Aquila 27 Regatta

Development
- Designer: Philippe Harlé
- Location: France
- Year: 1975
- No. built: 1048
- Builder: Jeanneau
- Role: Cruiser-Racer
- Name: Aquila 27 Regatta

Boat
- Displacement: 6,393 lb (2,900 kg)
- Draft: 5.64 ft (1.72 m)

Hull
- Type: monohull
- Construction: fiberglass
- LOA: 27.17 ft (8.28 m)
- LWL: 23.72 ft (7.23 m)
- Beam: 9.74 ft (2.97 m)
- Engine: inboard 12 hp (9 kW) diesel engine

Hull appendages
- Keel: fin keel
- Ballast: 2,200 lb (998 kg)
- Rudder: skeg-mounted rudder

Rig
- Rig type: Bermuda rig
- P mainsail luff: 27.67 ft (8.43 m)
- E mainsail foot: 9.5 ft (2.9 m)

Sails
- Sailplan: masthead sloop
- Mainsail area: 149 sq ft (13.8 m^{2})
- Jib/genoa area: 260 sq ft (24 m^{2})
- Spinnaker area: 564 sq ft (52.4 m^{2})
- Upwind sail area: 409 sq ft (38.0 m^{2})
- Downwind sail area: 713 sq ft (66.2 m^{2})

= Aquila 27 =

Sailboat class

The Aquila 27 is a French sailboat that was designed by Philippe Harlé, as a cruiser-racer and first built in 1975.

==Production==
The design was built by Jeanneau in France, from 1975 until 1984, with 1048 boats completed.

==Design==
The Aquila 27 is a recreational keelboat, built predominantly of fiberglass, with wood trim. It has a masthead sloop rig, with a deck-stepped mast and aluminum spars with stainless steel wire rigging. The hull has a raked stem, a reverse transom, a skeg-mounted rudder controlled by a tiller and a fixed fin keel or shoal draft keel.

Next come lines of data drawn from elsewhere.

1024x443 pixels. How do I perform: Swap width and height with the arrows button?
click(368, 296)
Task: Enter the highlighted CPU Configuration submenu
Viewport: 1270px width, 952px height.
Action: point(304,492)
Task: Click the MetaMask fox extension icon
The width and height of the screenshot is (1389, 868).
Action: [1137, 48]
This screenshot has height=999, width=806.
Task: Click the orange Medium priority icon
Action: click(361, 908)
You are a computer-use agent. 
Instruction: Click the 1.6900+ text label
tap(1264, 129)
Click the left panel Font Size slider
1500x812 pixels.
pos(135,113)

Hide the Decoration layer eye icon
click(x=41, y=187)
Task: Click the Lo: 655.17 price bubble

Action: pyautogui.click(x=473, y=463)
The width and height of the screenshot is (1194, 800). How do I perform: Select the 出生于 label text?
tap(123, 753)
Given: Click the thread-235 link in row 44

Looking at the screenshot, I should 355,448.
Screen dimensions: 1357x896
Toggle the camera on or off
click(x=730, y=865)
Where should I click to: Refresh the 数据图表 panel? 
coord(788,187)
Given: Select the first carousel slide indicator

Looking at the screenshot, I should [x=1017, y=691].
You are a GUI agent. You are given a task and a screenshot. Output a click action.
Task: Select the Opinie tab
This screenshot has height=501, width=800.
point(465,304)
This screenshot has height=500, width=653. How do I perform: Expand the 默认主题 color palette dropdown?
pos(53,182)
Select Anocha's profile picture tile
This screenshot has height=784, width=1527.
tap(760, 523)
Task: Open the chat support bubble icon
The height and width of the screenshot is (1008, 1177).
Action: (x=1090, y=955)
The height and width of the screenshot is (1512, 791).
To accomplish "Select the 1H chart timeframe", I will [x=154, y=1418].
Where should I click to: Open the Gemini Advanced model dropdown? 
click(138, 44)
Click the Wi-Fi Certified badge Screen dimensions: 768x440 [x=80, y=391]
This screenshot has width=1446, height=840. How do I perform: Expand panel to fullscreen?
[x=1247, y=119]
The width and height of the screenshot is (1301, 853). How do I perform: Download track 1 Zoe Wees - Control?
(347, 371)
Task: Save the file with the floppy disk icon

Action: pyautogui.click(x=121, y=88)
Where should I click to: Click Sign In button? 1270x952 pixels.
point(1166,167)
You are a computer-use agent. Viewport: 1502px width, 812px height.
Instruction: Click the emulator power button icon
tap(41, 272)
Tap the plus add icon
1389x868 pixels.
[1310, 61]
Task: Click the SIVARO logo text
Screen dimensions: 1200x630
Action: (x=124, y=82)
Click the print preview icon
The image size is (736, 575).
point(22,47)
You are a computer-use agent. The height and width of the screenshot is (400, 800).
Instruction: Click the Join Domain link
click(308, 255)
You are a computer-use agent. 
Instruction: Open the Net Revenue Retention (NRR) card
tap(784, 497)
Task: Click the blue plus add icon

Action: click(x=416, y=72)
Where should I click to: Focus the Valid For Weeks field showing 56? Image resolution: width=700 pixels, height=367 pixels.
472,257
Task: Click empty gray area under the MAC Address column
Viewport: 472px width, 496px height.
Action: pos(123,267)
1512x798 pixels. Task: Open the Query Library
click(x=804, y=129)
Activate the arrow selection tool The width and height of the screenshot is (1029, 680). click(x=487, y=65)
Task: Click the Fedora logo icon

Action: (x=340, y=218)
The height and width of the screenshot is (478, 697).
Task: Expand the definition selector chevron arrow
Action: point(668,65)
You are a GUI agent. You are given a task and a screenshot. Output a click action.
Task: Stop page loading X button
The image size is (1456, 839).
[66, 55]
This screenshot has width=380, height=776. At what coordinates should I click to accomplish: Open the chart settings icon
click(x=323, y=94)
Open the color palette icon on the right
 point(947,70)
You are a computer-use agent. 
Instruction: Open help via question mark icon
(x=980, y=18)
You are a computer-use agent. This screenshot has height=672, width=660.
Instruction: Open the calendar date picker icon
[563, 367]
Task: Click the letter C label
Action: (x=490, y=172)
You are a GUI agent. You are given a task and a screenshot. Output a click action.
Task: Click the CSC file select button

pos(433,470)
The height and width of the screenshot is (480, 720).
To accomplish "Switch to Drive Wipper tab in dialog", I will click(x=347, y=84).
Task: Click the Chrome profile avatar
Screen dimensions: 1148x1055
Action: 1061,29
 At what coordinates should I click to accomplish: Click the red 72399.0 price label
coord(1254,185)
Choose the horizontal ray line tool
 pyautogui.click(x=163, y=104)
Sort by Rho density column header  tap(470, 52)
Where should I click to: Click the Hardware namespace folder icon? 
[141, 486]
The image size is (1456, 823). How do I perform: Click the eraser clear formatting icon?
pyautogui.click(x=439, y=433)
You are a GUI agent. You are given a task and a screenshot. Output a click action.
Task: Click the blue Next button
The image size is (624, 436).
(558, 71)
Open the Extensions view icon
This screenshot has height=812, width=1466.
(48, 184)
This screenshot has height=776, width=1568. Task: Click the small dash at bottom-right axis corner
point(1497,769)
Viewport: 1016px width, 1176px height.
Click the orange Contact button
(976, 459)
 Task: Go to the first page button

The boat is fitted with an inboard diesel engine of 8 or 12 hp for docking and maneuvering. The fuel tank holds 7.1 u.s.gal and the fresh water tank has a capacity of 23.8 u.s.gal.

The design has sleeping accommodation for five people, with a double "V"-berth in the bow cabin, two straight settee berths and one pilot berth in the main cabin around a drop leaf table. The galley is located on the port side just forward of the companionway ladder. The galley is U-shaped and is equipped with a two-burner stove. The head is located opposite the galley on the starboard side. Cabin headroom is 68 in.

For sailing downwind the design may be equipped with a symmetrical spinnaker of 564 sqft.

The design has a hull speed of 6.47 kn.

==Variants==
- Aquila 27 Standard (Shoal Draft)
This cruising-oriented model displaces 5732 lb empty and carries 2094 lb of iron ballast. The mast has one set of spreaders. The boat has a draft of 4.3 ft with the shoal draft keel.
- Aquila 27 Regatta (Sport)
This lightened racing-oriented model displaces 5181 lb empty and carries 2205 lb of lead ballast. The mast has two sets of spreaders. The boat has a draft of 5.42 ft with the fin keel.